Problem statement: Only one stretch of the data below is wanted: the lines starting at the one with "Buy Story of" and ending at the one with "[Linkedin] (209, 2070)", both included, given again exactly.

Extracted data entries

★ ★ ★ ★ ★

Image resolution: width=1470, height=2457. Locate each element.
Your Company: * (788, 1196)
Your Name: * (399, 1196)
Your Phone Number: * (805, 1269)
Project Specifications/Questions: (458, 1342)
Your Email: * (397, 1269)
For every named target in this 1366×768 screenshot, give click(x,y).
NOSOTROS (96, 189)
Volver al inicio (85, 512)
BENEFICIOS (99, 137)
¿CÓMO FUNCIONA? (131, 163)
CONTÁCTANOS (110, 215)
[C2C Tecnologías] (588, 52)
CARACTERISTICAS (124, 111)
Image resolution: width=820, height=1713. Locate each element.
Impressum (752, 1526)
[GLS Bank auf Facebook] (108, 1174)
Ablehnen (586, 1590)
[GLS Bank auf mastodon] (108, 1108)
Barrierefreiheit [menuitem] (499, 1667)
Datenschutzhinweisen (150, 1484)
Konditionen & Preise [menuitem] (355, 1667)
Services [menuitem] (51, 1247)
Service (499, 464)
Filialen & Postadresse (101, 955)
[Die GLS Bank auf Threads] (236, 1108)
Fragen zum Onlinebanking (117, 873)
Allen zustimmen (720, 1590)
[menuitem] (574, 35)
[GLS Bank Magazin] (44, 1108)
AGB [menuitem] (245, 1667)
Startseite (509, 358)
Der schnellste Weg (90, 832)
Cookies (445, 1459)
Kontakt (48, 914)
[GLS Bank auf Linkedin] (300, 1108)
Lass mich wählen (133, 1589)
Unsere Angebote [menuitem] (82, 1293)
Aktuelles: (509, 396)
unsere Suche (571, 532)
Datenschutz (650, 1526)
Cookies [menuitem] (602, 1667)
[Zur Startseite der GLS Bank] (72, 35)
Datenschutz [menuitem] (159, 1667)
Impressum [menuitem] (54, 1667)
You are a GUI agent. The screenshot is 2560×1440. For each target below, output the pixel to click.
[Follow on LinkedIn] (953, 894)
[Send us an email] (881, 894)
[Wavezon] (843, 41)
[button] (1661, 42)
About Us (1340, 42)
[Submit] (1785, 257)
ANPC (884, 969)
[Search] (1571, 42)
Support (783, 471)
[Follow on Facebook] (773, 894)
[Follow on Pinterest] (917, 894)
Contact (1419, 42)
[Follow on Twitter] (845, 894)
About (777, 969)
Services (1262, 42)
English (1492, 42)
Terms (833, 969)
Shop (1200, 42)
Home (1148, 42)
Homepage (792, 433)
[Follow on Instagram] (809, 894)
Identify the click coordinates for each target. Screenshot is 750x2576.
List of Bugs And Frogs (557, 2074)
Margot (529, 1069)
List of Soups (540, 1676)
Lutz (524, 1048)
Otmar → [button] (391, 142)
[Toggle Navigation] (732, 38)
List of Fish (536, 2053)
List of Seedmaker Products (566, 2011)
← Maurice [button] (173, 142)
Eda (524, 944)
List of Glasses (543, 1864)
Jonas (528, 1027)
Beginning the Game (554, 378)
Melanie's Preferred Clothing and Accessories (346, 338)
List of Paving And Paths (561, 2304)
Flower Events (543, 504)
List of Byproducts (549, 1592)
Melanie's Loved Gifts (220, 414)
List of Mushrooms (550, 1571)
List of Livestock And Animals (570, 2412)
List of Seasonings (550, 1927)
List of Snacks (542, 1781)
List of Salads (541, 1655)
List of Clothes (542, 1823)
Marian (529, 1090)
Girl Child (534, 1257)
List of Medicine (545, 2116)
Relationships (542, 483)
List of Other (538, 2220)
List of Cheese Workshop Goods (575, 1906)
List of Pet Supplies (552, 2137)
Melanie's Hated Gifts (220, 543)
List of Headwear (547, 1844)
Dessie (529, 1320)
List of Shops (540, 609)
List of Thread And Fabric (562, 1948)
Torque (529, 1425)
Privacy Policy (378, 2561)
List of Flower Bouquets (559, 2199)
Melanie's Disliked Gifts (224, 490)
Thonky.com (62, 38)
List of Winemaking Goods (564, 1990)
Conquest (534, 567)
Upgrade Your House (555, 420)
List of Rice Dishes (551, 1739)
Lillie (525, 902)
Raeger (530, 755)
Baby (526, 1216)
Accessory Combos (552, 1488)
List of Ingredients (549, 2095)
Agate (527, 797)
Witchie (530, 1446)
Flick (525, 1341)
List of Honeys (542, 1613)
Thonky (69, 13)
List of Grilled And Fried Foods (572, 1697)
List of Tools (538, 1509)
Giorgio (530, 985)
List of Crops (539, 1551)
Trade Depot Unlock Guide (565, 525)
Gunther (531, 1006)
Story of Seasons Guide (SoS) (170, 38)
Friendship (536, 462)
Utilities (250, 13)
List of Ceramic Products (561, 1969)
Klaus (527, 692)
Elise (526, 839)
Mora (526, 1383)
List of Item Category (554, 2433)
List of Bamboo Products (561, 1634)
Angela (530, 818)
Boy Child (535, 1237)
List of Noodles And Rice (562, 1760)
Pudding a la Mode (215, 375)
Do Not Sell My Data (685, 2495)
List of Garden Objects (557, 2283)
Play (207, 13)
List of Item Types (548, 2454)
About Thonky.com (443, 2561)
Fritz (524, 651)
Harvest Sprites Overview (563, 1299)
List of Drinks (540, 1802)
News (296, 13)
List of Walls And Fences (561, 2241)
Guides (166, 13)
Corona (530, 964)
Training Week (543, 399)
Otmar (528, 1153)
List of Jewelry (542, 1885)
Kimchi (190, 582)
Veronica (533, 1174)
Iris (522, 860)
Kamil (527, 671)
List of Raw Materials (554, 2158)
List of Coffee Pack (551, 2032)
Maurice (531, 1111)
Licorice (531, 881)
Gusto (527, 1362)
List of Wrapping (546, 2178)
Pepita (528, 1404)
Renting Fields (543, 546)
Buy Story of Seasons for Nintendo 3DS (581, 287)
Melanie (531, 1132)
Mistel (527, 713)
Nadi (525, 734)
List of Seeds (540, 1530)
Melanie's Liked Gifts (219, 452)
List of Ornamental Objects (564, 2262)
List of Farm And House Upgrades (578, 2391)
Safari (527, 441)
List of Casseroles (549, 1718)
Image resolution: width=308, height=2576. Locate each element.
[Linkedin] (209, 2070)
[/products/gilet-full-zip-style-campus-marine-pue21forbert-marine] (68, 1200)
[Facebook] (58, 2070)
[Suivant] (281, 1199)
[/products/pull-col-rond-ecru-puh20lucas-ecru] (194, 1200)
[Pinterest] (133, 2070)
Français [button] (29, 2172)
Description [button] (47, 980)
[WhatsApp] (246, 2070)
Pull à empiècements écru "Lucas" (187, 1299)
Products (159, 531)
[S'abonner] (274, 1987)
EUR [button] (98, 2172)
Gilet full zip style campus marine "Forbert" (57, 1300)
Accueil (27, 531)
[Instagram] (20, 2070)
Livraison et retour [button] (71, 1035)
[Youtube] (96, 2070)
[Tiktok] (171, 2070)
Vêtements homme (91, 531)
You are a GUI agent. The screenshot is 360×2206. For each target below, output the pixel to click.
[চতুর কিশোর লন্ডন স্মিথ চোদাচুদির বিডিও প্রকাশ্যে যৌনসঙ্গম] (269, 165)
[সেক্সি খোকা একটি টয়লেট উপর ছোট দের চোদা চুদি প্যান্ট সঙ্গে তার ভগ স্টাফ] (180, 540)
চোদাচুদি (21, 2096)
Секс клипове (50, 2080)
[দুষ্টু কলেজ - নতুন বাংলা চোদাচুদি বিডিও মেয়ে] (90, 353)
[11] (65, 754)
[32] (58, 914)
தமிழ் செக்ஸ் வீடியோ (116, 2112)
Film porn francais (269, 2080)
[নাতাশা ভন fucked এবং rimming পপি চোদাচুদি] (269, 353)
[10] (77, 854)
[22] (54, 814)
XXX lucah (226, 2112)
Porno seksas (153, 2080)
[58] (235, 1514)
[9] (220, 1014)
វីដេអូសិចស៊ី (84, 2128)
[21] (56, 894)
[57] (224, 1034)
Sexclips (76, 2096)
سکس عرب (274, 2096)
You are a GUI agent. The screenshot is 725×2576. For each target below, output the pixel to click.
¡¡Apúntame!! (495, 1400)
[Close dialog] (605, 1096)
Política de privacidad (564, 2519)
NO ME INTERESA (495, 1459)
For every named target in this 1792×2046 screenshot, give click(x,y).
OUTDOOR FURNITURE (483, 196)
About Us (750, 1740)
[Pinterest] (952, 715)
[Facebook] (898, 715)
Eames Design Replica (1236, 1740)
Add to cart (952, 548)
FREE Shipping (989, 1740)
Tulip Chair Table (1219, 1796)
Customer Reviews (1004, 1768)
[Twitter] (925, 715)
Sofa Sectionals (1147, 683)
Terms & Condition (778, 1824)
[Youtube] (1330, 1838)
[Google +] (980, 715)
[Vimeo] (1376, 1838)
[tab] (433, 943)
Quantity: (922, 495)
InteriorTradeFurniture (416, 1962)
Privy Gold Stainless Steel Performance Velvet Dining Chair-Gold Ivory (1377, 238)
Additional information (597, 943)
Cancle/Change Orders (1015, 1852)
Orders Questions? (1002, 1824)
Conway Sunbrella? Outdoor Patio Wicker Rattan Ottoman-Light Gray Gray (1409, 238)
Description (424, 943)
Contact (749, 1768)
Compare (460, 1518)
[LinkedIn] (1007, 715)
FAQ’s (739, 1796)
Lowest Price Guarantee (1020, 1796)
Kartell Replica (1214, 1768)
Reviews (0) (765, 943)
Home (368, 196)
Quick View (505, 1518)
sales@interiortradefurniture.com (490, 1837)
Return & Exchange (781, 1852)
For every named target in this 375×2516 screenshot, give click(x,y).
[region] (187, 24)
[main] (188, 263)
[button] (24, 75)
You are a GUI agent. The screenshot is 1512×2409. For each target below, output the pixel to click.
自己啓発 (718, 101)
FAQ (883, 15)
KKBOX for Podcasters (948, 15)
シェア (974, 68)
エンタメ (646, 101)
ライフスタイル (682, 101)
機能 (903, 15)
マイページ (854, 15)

★ ★ ★ ★ ★

Solution for this exercise:
Buy Story of Seasons for Nintendo 3DS (581, 287)
Melanie (531, 1132)
Mistel (527, 713)
Nadi (525, 734)
List of Seeds (540, 1530)
Melanie's Liked Gifts (219, 452)
List of Ornamental Objects (564, 2262)
List of Farm And House Upgrades (578, 2391)
Safari (527, 441)
List of Casseroles (549, 1718)
Image resolution: width=308, height=2576. Locate each element.
[Linkedin] (209, 2070)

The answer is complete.